REQUIRED WORK: Your copy runs from the line containing "Viewport: 1280px width, 719px height." through the last line of the listing, both included. Restate those lines word for word and leave out pictures.

EXCERPTED DATA:
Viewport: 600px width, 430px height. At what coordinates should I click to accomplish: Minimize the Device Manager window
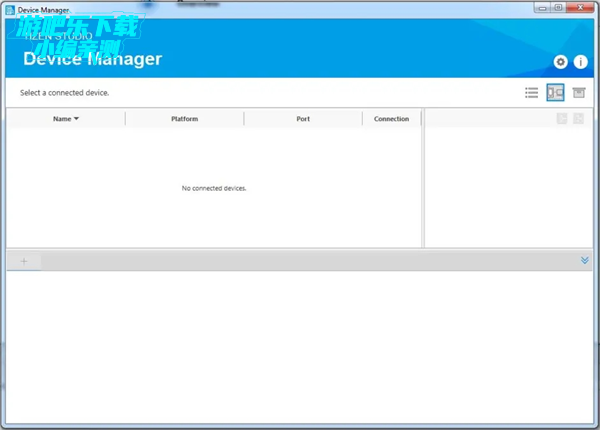click(x=539, y=8)
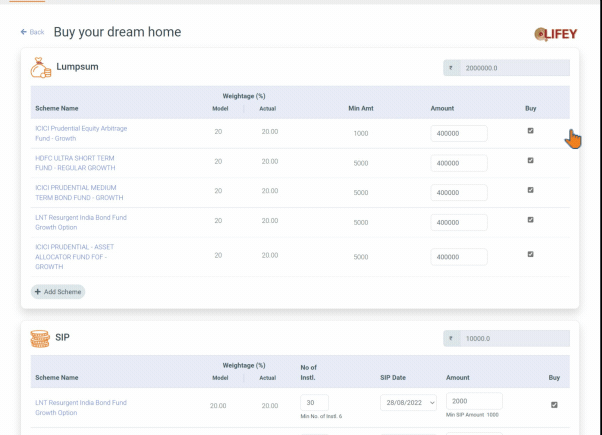Image resolution: width=602 pixels, height=435 pixels.
Task: Toggle Buy checkbox in the SIP section
Action: pyautogui.click(x=554, y=404)
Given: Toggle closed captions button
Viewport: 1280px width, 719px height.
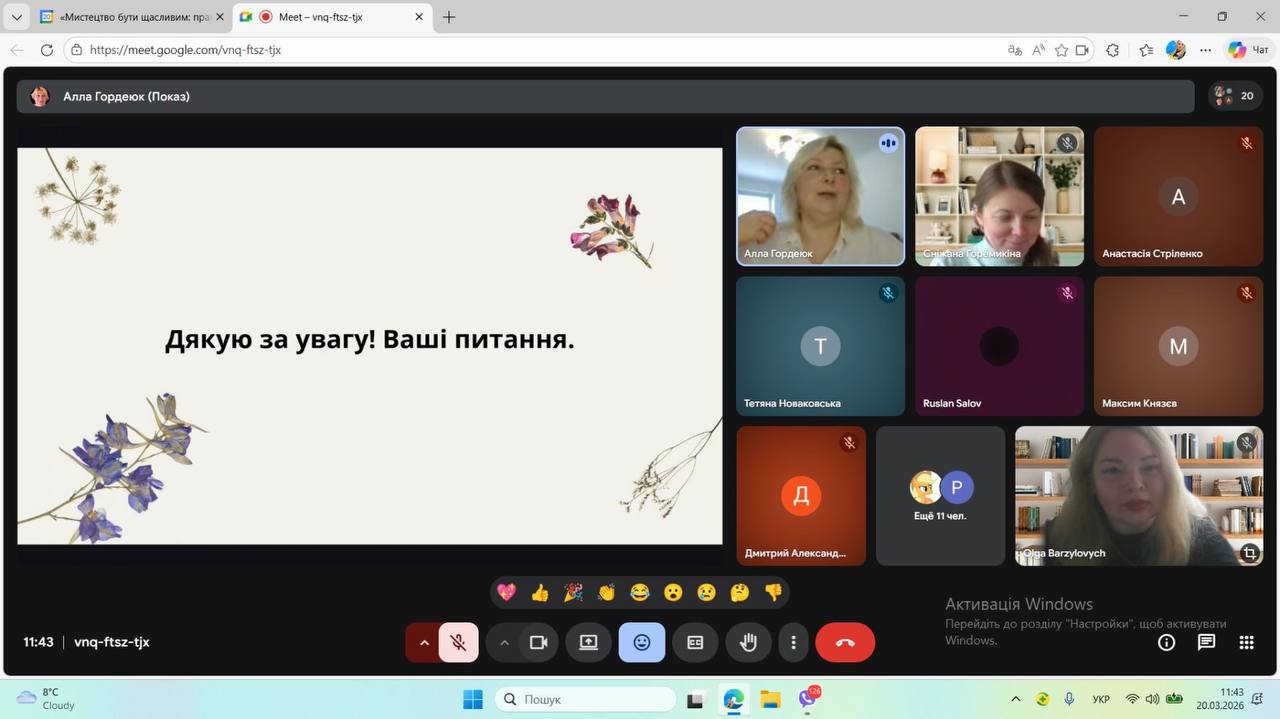Looking at the screenshot, I should click(695, 643).
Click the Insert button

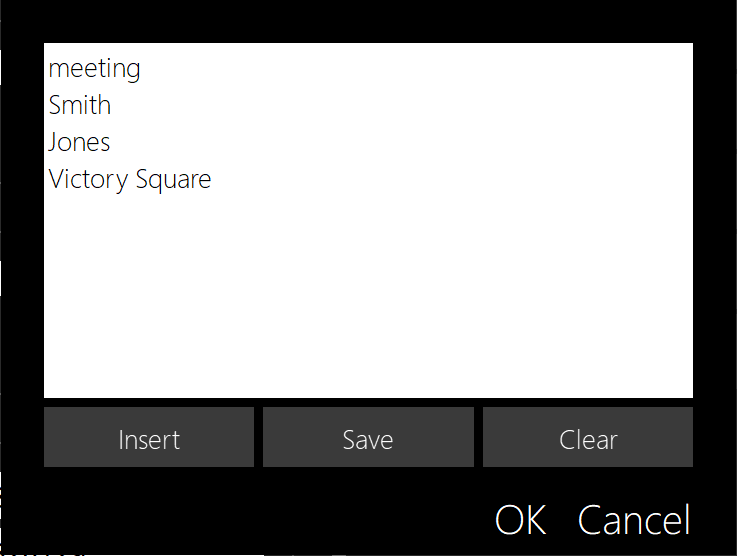149,438
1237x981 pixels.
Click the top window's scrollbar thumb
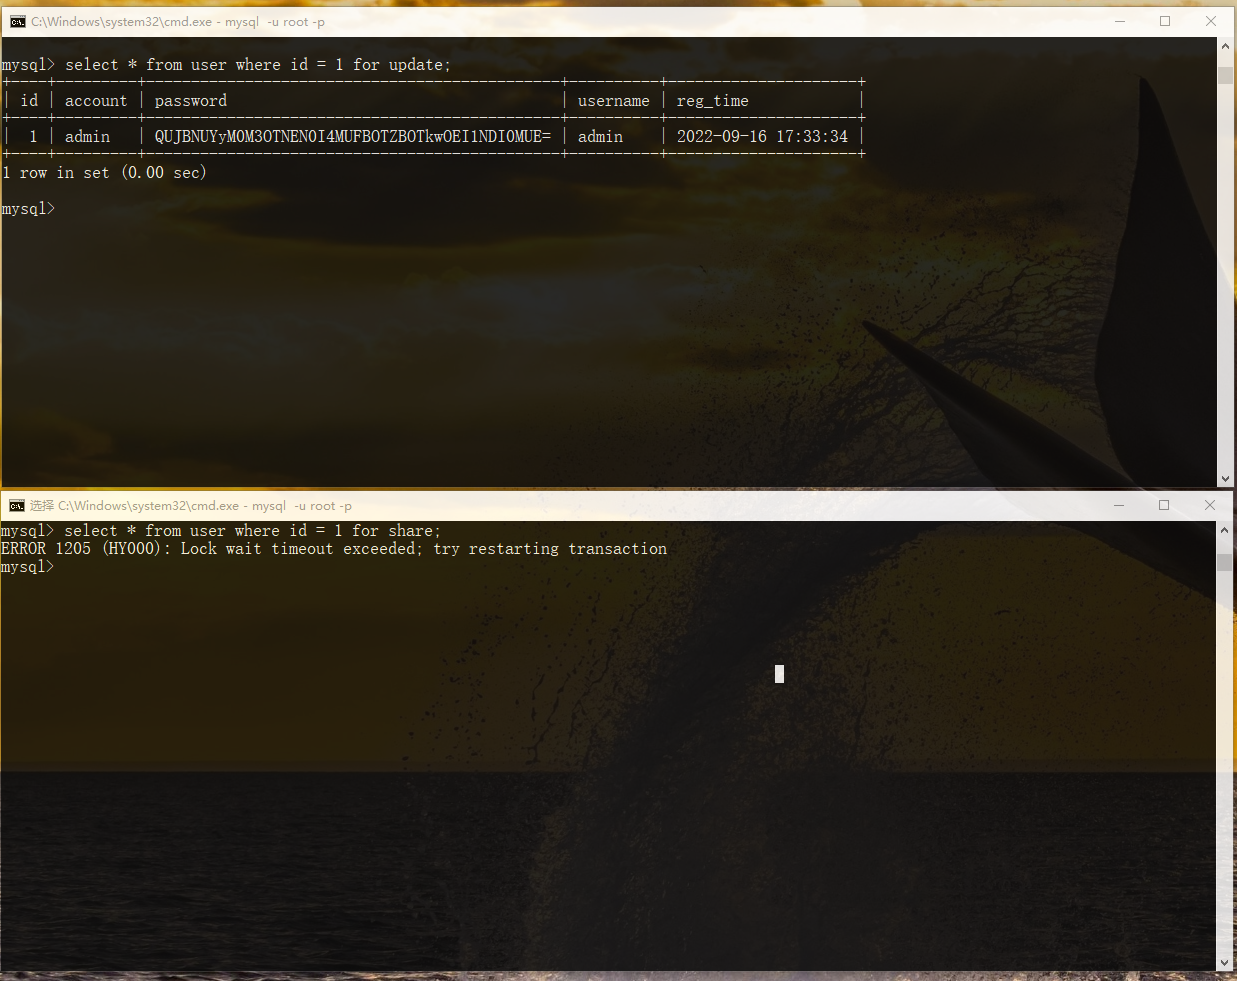click(x=1225, y=75)
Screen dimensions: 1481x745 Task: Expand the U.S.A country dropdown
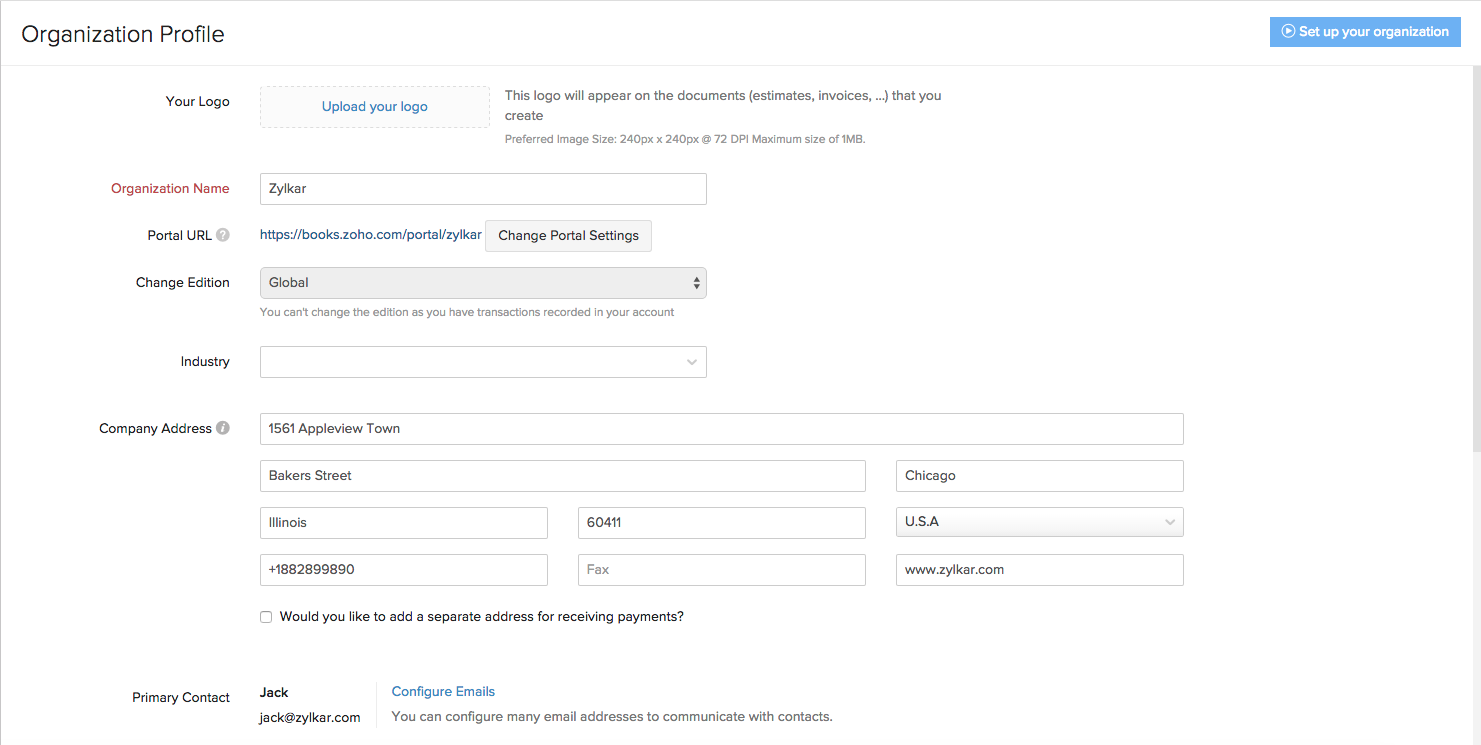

ANSWER BELOW:
Viewport: 1280px width, 719px height.
Looking at the screenshot, I should click(695, 643).
Click the Insert button

149,438
1237x981 pixels.
Click the top window's scrollbar thumb
click(x=1225, y=75)
Screen dimensions: 1481x745 Task: Expand the U.S.A country dropdown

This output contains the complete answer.